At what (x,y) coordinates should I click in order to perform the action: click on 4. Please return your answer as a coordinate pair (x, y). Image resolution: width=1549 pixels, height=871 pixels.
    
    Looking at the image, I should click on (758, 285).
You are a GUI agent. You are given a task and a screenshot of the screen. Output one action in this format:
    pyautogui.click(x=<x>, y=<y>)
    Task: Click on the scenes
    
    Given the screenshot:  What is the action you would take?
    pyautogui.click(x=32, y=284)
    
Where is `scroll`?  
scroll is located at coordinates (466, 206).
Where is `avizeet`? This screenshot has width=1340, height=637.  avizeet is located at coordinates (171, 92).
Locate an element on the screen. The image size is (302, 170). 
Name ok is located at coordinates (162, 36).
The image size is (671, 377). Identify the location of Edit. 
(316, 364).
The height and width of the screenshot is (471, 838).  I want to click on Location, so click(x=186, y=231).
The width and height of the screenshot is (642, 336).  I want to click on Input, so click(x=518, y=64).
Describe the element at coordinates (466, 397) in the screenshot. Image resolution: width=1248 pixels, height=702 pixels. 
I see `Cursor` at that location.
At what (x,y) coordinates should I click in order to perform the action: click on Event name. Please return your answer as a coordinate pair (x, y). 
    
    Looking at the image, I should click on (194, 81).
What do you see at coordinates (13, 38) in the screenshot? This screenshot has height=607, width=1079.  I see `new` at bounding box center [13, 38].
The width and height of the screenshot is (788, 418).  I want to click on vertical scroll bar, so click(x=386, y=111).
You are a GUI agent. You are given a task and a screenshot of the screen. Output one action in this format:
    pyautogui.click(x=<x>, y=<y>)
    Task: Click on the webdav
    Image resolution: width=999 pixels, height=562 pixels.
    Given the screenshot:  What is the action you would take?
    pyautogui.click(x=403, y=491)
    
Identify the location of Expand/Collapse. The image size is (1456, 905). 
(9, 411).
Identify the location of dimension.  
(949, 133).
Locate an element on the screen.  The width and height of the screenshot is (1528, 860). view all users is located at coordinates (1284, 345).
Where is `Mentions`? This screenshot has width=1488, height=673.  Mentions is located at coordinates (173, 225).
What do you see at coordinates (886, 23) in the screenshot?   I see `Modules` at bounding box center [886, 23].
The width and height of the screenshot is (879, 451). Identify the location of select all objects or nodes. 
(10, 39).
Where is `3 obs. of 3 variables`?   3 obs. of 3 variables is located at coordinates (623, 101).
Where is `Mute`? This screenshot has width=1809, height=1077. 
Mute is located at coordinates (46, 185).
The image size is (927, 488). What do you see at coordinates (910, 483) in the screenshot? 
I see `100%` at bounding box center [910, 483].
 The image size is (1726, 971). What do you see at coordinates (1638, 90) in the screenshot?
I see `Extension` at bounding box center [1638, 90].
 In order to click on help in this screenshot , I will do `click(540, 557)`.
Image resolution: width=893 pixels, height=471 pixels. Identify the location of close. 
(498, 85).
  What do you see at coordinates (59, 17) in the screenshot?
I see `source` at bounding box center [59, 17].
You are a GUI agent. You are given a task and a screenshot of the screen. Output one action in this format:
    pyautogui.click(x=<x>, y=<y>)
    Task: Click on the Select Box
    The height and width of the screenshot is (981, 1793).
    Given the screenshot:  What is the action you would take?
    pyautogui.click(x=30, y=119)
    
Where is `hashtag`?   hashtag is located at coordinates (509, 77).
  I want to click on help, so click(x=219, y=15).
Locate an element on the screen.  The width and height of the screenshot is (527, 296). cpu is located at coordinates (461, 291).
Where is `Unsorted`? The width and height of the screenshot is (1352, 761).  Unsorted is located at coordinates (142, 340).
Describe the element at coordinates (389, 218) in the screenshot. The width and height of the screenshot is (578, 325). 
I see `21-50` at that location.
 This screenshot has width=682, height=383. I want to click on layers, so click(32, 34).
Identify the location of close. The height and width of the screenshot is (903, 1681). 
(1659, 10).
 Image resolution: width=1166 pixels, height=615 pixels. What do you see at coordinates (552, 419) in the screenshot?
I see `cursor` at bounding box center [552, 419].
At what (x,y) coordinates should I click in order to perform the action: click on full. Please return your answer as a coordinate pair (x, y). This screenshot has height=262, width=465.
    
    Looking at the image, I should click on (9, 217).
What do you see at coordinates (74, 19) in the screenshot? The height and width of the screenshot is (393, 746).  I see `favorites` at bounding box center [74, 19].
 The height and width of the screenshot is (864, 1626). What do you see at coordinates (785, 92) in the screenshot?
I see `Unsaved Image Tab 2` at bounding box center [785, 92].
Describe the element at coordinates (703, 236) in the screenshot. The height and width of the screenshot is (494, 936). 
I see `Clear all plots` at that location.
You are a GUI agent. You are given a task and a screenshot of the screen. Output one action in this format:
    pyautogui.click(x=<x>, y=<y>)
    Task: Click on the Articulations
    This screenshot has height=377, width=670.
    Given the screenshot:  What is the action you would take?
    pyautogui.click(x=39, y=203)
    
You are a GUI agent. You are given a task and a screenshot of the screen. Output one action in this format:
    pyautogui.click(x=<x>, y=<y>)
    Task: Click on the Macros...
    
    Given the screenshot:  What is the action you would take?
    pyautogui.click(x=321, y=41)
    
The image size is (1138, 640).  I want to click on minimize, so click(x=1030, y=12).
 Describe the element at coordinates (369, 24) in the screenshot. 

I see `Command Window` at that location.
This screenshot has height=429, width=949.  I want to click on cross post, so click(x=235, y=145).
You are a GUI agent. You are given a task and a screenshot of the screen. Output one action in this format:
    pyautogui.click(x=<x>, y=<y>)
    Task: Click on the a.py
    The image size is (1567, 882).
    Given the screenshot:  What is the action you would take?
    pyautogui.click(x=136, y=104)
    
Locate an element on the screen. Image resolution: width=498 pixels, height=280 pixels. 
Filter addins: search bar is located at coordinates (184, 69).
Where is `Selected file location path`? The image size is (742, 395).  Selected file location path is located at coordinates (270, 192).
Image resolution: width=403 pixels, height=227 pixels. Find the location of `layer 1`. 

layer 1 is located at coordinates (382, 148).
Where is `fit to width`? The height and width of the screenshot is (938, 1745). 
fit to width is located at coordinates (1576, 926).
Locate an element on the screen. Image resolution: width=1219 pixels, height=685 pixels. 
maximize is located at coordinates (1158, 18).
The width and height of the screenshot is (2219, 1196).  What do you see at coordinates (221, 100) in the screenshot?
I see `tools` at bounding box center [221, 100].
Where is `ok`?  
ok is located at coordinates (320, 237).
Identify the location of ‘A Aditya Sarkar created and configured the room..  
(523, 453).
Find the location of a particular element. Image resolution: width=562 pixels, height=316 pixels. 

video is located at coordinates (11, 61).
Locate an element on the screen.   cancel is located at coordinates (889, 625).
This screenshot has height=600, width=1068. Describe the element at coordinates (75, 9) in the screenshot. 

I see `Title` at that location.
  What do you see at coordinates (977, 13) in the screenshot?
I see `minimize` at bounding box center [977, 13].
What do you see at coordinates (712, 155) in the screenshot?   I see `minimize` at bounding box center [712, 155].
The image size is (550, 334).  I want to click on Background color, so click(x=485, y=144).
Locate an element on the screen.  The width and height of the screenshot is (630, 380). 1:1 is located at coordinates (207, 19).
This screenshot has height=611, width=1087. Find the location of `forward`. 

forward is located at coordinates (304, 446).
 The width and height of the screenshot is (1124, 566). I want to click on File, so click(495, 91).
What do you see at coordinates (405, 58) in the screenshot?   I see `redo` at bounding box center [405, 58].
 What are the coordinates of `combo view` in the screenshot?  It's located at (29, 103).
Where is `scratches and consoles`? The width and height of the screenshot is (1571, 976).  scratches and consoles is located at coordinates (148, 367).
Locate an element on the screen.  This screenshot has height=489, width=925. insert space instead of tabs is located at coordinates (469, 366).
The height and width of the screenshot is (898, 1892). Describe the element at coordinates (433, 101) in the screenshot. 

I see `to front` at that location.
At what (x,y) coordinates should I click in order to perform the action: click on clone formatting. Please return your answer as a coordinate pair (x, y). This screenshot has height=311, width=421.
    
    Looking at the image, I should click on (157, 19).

══════════

### Task statement
Recast the lines from the one containing "Identify the location of Expand/Collapse." up to and including the one containing "coordinates (173, 225)." as a Markdown table with the columns Row and Line Text, numbering each row and omitting any blank lines.

### Answer in full
| Row | Line Text |
|---|---|
| 1 | Identify the location of Expand/Collapse. The image size is (1456, 905).  |
| 2 | (9, 411). |
| 3 | Identify the location of dimension.   |
| 4 | (949, 133). |
| 5 | Locate an element on the screen.  The width and height of the screenshot is (1528, 860). view all users is located at coordinates (1284, 345). |
| 6 | Where is `Mentions`? This screenshot has width=1488, height=673.  Mentions is located at coordinates (173, 225). |